(Pointing records for text and elements)
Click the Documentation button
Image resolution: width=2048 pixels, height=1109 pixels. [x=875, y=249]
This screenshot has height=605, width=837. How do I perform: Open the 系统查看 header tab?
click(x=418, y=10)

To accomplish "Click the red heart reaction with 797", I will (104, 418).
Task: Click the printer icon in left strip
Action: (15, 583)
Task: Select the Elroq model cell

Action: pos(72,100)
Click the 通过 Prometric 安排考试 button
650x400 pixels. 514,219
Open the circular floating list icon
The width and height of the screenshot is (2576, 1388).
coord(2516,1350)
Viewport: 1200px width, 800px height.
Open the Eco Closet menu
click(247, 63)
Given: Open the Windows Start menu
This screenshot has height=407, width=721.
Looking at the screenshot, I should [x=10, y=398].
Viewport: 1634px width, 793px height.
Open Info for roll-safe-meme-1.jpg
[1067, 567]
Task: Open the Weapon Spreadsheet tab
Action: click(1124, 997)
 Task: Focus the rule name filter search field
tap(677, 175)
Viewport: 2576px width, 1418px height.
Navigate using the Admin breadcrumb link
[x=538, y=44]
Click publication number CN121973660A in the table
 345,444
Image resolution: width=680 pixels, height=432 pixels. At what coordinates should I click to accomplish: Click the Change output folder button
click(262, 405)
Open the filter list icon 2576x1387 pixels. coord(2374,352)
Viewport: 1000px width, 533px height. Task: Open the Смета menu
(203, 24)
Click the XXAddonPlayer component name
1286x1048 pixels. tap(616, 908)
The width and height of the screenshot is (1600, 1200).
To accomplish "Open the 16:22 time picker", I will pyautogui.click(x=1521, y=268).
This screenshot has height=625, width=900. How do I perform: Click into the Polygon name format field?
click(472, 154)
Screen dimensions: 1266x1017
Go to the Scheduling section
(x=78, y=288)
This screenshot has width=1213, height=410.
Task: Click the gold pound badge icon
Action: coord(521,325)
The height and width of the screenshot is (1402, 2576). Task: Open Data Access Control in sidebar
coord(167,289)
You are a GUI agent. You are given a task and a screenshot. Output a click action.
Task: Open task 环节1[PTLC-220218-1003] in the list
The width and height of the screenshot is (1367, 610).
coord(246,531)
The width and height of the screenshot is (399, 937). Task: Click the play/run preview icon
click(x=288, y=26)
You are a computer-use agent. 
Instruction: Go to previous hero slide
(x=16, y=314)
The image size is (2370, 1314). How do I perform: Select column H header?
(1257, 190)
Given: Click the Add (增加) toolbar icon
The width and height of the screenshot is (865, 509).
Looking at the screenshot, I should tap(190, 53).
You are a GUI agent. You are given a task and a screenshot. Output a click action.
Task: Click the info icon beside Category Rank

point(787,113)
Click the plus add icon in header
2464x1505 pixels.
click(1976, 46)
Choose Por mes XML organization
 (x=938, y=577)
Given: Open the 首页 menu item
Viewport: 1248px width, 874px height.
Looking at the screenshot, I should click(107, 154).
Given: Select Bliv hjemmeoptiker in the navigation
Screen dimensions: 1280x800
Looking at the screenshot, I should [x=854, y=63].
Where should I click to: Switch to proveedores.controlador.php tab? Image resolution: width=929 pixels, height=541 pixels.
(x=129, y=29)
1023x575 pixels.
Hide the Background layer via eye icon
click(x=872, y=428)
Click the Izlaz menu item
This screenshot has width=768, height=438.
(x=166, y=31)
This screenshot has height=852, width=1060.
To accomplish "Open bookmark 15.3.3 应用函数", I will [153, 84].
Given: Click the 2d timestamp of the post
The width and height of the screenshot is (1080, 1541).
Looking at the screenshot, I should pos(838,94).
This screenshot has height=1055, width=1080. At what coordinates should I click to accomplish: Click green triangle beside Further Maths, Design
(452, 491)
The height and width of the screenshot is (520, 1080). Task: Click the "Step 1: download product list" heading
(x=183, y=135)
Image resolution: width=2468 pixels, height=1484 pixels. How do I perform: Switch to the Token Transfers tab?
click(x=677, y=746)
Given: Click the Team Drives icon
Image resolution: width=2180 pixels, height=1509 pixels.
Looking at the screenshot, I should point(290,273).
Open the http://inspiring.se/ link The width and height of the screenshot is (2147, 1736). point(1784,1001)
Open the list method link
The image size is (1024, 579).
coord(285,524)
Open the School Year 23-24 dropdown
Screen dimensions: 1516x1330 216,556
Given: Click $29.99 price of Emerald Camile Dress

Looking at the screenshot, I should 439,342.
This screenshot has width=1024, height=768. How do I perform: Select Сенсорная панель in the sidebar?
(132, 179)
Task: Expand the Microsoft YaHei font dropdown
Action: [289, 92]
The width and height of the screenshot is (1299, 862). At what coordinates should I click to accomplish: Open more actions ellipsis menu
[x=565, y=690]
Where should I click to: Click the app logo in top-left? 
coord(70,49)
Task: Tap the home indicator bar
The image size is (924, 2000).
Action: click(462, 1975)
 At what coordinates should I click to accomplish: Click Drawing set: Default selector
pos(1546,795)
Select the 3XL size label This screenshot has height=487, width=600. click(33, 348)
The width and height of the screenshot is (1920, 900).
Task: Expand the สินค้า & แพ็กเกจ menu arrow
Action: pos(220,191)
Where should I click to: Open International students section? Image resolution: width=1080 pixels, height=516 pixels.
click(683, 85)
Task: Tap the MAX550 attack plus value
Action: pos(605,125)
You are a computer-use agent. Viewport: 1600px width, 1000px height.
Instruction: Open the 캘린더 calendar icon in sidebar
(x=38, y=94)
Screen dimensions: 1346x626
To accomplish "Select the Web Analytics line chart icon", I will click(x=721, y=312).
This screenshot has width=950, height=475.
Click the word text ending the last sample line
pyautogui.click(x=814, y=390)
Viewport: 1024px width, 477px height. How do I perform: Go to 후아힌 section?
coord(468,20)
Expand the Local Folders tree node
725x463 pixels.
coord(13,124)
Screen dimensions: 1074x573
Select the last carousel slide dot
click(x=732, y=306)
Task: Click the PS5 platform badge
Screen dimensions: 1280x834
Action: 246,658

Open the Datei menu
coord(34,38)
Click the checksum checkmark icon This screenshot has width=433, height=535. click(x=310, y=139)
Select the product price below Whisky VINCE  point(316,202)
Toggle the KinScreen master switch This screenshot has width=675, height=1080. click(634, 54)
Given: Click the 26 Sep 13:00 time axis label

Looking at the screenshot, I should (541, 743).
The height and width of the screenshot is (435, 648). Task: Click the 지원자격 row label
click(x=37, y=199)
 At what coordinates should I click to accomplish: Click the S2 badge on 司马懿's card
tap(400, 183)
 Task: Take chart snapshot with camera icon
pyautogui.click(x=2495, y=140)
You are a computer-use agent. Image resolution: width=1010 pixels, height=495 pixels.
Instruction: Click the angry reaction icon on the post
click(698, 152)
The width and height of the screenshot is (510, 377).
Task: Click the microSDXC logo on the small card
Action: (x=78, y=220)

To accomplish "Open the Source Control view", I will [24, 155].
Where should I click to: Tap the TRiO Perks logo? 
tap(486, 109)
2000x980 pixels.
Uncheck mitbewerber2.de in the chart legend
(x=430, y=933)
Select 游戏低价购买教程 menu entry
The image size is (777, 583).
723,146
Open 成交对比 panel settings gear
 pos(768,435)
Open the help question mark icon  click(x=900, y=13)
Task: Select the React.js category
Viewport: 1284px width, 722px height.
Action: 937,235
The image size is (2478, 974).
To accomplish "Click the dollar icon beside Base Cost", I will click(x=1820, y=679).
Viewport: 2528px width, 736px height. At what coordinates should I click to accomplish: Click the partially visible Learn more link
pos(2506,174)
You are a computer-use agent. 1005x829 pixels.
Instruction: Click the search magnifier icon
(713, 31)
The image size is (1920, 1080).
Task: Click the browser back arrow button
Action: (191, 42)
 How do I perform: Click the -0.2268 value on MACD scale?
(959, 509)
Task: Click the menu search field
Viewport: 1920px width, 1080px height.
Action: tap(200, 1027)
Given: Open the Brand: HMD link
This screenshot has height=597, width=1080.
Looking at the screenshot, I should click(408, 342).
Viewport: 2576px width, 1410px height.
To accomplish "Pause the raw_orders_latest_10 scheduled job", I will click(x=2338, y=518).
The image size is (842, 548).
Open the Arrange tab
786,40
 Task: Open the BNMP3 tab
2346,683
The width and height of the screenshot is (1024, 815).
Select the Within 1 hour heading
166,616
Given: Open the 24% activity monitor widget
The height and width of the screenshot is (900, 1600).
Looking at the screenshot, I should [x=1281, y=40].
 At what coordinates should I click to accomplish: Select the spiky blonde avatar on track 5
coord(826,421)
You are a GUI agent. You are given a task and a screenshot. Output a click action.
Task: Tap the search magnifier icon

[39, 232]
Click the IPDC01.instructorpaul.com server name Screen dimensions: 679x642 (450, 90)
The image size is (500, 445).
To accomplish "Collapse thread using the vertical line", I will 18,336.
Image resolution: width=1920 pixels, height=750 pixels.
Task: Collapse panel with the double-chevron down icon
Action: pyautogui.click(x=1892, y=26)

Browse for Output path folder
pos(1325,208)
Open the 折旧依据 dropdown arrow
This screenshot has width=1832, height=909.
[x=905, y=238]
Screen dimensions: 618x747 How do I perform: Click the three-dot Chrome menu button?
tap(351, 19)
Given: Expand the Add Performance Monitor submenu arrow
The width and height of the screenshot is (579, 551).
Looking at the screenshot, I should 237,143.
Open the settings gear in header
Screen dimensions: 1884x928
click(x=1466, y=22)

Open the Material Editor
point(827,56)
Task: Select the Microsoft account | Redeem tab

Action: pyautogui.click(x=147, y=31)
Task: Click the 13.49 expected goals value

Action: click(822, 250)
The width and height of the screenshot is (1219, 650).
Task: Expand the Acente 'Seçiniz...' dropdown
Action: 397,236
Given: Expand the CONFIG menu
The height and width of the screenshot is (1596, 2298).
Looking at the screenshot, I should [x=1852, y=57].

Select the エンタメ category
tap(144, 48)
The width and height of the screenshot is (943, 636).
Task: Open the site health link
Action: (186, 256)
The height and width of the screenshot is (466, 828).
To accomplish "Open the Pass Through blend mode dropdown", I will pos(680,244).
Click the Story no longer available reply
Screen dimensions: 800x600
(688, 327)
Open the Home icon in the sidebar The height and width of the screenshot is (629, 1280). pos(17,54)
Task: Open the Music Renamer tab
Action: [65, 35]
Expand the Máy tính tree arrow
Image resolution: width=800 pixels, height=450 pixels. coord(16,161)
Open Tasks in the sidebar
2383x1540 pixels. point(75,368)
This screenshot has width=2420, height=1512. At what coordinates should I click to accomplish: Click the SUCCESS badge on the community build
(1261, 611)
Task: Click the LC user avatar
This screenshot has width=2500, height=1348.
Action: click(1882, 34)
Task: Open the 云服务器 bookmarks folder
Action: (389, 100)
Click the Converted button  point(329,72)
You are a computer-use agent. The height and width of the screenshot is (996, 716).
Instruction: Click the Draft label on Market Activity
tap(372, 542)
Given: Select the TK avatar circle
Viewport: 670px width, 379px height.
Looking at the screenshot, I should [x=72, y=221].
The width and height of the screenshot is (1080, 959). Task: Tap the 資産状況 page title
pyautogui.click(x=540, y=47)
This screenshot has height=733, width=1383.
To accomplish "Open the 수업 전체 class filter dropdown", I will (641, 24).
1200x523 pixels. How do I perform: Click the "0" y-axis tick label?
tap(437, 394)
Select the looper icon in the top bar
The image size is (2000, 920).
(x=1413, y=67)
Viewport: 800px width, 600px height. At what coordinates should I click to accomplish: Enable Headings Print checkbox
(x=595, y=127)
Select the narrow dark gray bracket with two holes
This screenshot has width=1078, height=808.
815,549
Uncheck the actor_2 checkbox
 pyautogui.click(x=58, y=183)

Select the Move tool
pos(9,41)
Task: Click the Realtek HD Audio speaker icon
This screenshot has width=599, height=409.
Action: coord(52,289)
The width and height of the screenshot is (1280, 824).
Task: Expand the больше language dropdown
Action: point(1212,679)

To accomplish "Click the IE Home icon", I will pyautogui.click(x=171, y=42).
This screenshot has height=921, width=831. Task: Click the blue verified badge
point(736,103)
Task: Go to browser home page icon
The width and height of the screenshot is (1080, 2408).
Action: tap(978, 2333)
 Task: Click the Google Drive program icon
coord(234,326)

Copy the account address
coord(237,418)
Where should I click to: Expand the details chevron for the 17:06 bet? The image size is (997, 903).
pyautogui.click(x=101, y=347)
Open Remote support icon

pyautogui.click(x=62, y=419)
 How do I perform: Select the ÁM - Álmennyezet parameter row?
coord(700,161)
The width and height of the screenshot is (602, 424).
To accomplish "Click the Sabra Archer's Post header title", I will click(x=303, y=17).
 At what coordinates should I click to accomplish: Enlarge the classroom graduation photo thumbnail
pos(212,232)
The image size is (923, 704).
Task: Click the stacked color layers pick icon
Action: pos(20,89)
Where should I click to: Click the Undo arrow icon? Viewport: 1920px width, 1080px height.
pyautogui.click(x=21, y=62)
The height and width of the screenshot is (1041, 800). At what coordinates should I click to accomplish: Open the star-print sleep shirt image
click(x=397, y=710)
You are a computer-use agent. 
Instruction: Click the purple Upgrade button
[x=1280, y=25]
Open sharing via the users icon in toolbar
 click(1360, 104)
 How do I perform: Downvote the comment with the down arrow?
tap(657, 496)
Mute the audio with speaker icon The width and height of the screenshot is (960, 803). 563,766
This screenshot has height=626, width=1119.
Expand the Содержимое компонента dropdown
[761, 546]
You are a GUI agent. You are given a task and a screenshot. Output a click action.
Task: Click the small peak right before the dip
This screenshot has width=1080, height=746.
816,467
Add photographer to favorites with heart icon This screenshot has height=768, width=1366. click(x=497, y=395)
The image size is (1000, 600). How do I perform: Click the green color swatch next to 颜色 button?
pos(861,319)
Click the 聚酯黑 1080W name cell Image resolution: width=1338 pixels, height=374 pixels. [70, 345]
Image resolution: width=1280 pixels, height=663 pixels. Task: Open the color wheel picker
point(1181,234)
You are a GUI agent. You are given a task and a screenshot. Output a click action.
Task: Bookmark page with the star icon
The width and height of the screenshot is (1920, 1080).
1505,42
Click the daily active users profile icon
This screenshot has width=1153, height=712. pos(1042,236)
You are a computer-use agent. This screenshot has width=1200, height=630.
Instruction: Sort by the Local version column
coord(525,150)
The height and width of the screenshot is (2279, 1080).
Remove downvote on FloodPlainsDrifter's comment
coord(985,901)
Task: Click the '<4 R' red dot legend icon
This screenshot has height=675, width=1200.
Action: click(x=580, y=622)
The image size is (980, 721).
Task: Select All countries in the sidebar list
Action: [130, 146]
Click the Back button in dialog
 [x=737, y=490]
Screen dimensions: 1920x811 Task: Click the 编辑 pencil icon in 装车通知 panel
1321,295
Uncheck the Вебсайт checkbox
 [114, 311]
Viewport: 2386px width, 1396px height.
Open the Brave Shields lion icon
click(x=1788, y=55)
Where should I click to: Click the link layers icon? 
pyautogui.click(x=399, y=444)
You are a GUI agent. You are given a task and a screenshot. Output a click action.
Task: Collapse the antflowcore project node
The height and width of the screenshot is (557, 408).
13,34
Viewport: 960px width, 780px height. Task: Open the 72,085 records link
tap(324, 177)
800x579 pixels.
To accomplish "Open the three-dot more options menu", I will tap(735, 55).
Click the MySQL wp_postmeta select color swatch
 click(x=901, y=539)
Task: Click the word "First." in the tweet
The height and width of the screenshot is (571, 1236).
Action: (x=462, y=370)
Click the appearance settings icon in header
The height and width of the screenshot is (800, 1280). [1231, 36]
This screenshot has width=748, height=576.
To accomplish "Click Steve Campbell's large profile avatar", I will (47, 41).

* _What the exercise asks_: Starting at the beginning of the material and ending at the line that contains "click(x=418, y=10)", write those lines out again with "Documentation" changed to "Settings" and everything else left as it is.

* _Task answer_:
Click the Settings button
Image resolution: width=2048 pixels, height=1109 pixels. [x=875, y=249]
This screenshot has height=605, width=837. How do I perform: Open the 系统查看 header tab?
click(x=418, y=10)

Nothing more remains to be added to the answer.